If you’re anything like us, you think you hear almost as much about telecommuting as you hear about innovation, disruption, and other things that almost never happen. But according to GlobalWorkPlaceAnalytics.com, telecommunicating isn’t all that big a deal. In fact:

 

[While] regular work-at-home, among the non-self-employed population, [emphasis theirs] has grown by 115% since 2005 … [just] 3.7 million employees (2.8% of the workforce) now work from home at least half the time. 

We concede that 2.8 percent of the workforce is at least quintuple the percentage of the population actually engaged in innovation or disruption (though the number of people talking about innovation and disruption has grown by 3,467,921.5% since 2005). But it still doesn’t constitute enough telecommuters to warrant all the rhetoric, does it?

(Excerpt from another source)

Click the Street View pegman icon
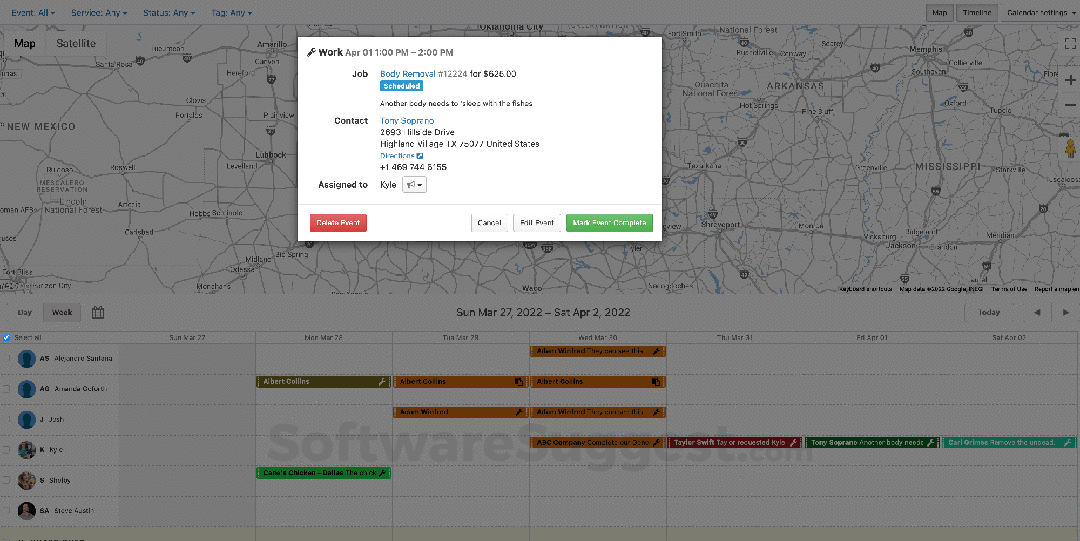 pos(1070,150)
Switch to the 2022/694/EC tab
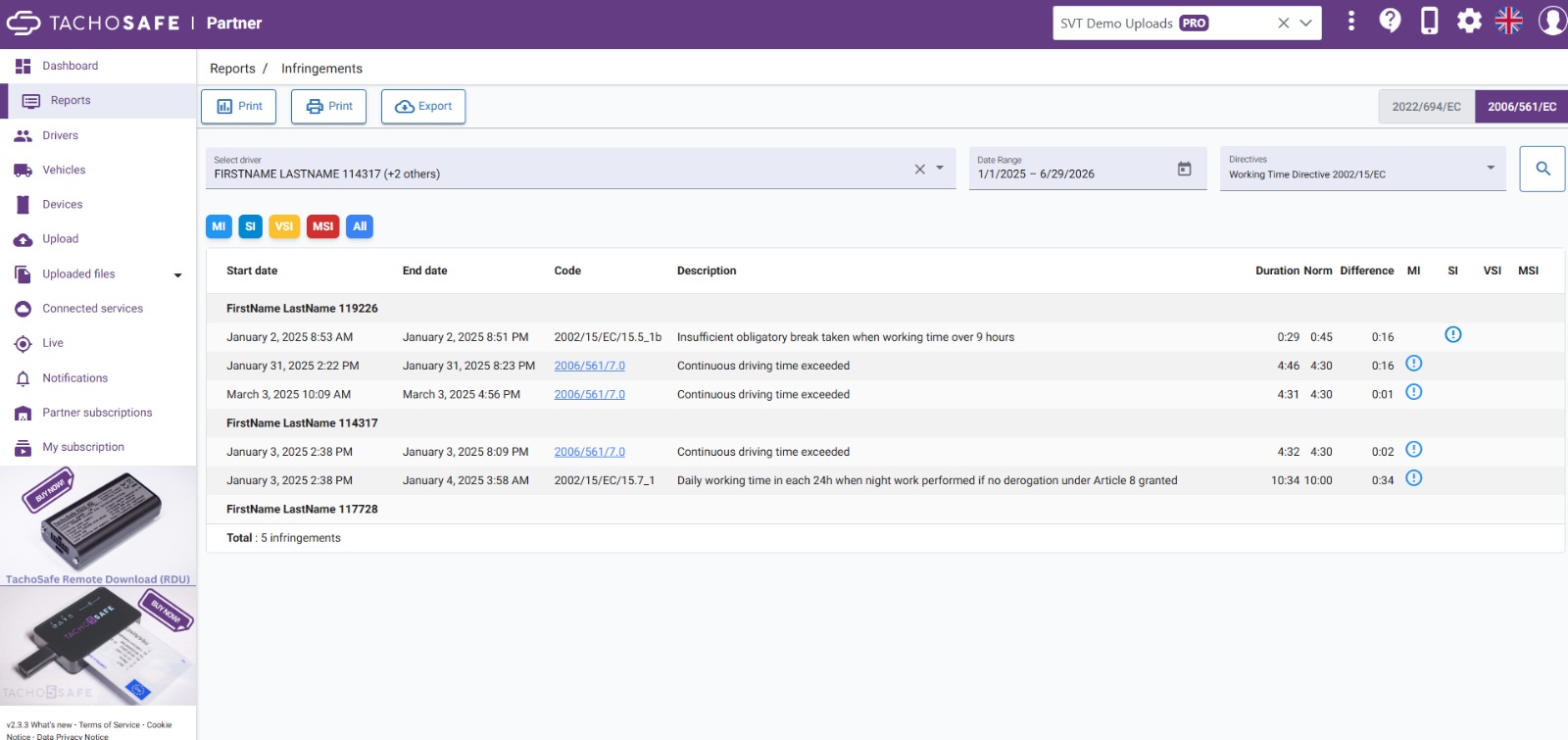The width and height of the screenshot is (1568, 740). [1426, 106]
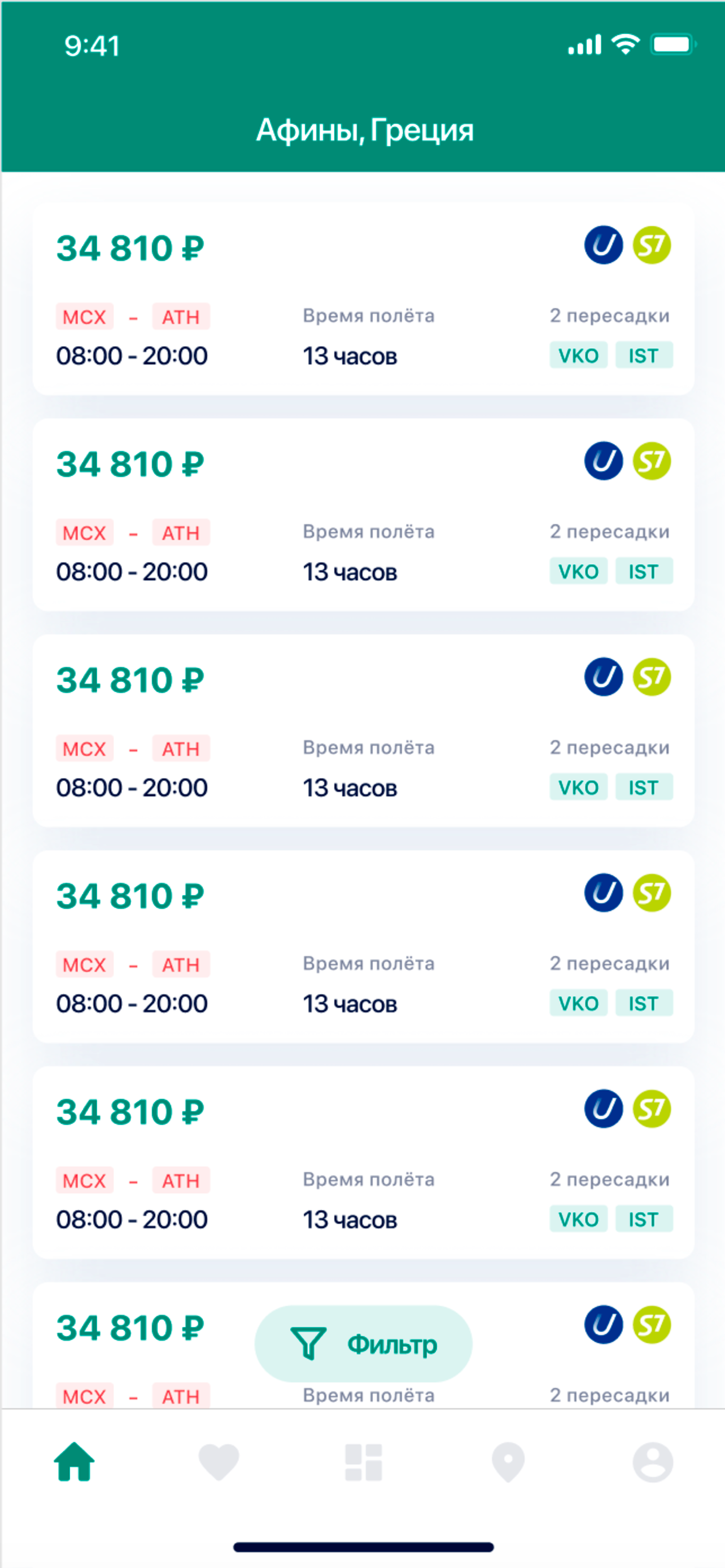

And the concept of doing work at home has even spawned its own arcane breed of specialization and nuance. That’s right:

Telework is defined as the substitution of technology for travel, while telecommuting is more narrowly defined as the substitution of technology for commuter travel. Thus if someone takes work home after being at the office it is considered telework but not telecommuting, and if someone works at home instead of driving to an office they [sic] are telecommuting.

As you might imagine, a large percentage of the working population would like to work at home. And the explanation of that even comes with its own adjective — concentrative:

80% to 90% of the US workforce says they would like to telework at least part time. Two to three days a week seems to be the sweet spot that allows for a balance of concentrative work (at home) and collaborative work (at the office).

We imagine the most frustrated among the members of the US workforce must be those with no chance of teleworking, telecommuting, or teleanything, ever. And we imagine this to be a short but accurate lost of those frustrated folks:

  • Lifeguards
  • Surgeons (all types)
  • Plumbers
  • Electricians
  • Pilots
  • House Painters
  • Landscapers
  • Construction Workers
  • Police Officers
  • NASCAR Racers
  • Fishermen
  • Lumberjacks.

We could probably have come up a with a few more. But you get the point: Telework and telecommuting are nice. But sometimes you just have to show up.

Nevertheless, if you don’t have dreams, all you have is nightmares.